Difficilmente il lavoro piace, per il semplice fatto che lo si deve fare anche quando non si ha voglia di farlo. A differenza, un hobby viene messo in pratica solo se siamo disposti a farlo. Una differenza non di poco!

Il lavoro non deve essere visto come un’attività piacevole, ma come un’attività che ci permette di vivere su questo pianeta. All’uomo non è permesso stare fermo e aspettare che il tempo passi. E’ sempre stato costretto a darsi da fare per vivere. Siamo spinti da vari istinti (pulsioni e forze che non riusciamo a controllare) e l’istinto di sopravvivenza è uno dei più forti.

Siamo qui! e siamo spinti a rimanerci il più a lungo possibile, ma non è permessa l’immobilità. Dobbiamo procacciarci del cibo e un posto sicuro per noi e per i nostri cari e molte altre cose.

Si lo so!

Nel 2014 ci si deve procurare anche uno smartphone o un paio di jeans griffati, ma rimanendo sull’essenziale, riusciamo a fare tutto ciò attraverso il lavoro.

Quindi il lavoro non mi deve piacere, ma mi deve permettere tutto ciò. Il lavoro deve essere solo un mezzo, un tramite per soddisfare i nostri bisogni. Non penso che un cellulare di ultima generazione o un vestito di uno stilista famoso siano bisogni fondamentali da dover soddisfare a tutti i costi.

Allora, cosa mi deve piacere?

Mi deve piacere quello che ho fatto prima d’entrare nel mondo del lavoro.

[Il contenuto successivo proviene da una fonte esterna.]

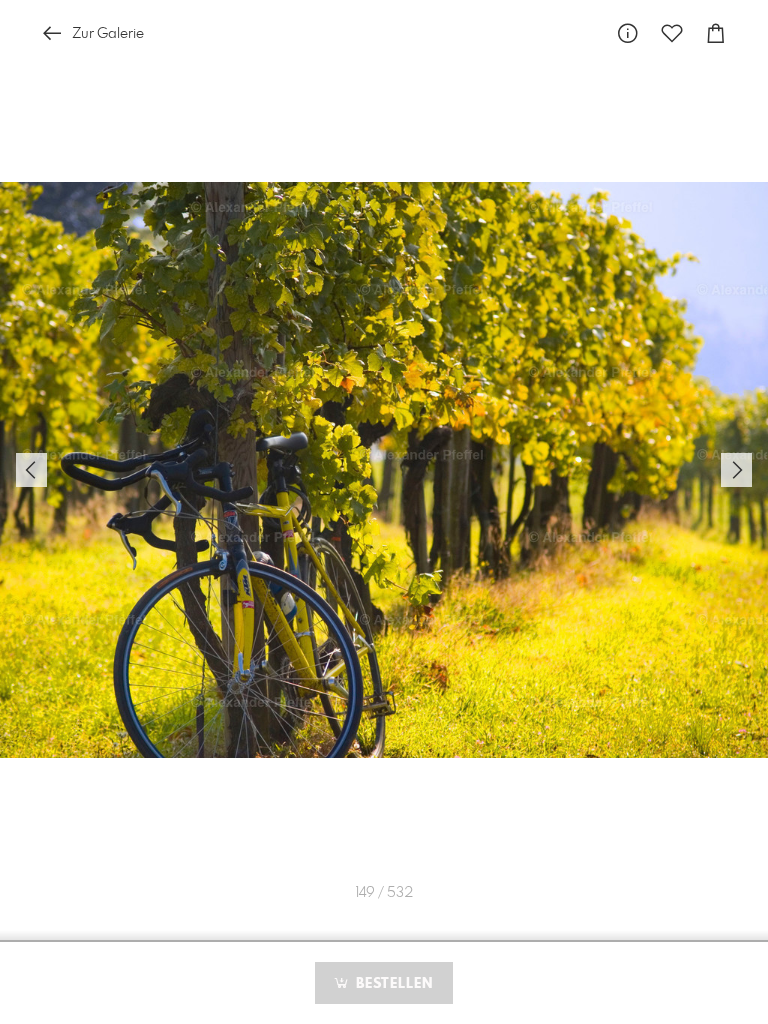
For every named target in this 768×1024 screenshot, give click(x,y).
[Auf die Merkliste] (672, 33)
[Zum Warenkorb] (716, 33)
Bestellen (392, 984)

Quando nasciamo di sicuro non ci mettono subito a lavorare, almeno non nel Nord-Est d’Italia. E’ in questo periodo che impariamo a fare le cose che ci piacciono. Apprendiamo prima a camminare poi a correre. Pian piano, impariamo a parlare e a giocare. Poi c’è la scolarizzazione che inevitabilmente finisce. Momento difficile per molti. Per tutta la vita, che si è vissuta fino ad allora, chi a sedici anni chi a vent’anni, deve trovare o inventarsi un nuovo ruolo e un nuovo modo per rimanere in questo mondo. Costruire delle buone basi (assecondando le proprie attitudini e i propri interessi), dove appoggiarci sopra un’attività che ci permetta di rimanere il più a lungo possibile su questo mondo è il modo migliore per non chiedersi in continuazione se mi piace quello che faccio. Secondo me questo atteggiamento può considerarsi un buon inizio per alzarsi alla mattina con il cuore in pace. Ma ritornando alla domanda di Luca.

Il mio lavoro mi piace?

A volte si e altre no, alcune volte mi pesa e altre volte no. Ma il mio lavoro “vero” che mi impegna 24 ore al giorno, 7 giorni la settimana, per 365 giorni all’anno è il mio personale e unico percorso di personalizzazione.

La personalizzazione è come il vestito di Arlecchino, fatto di tanti ritagli di stoffa di diversi colori e forme, che durante la vita raccogliamo e con pazienza ci cuciamo addosso. Solo se sceglieremo i colori e le forme che più ci piacciono, non ascoltando troppo i consigli degli altri o quello che va di moda in quel momento, il vestito ci piacerà. Avendo imparato a farlo, siamo anche più sicuri, perché se non ci piace o se si dovesse strappare possiamo sempre cambiarlo o aggiustarlo.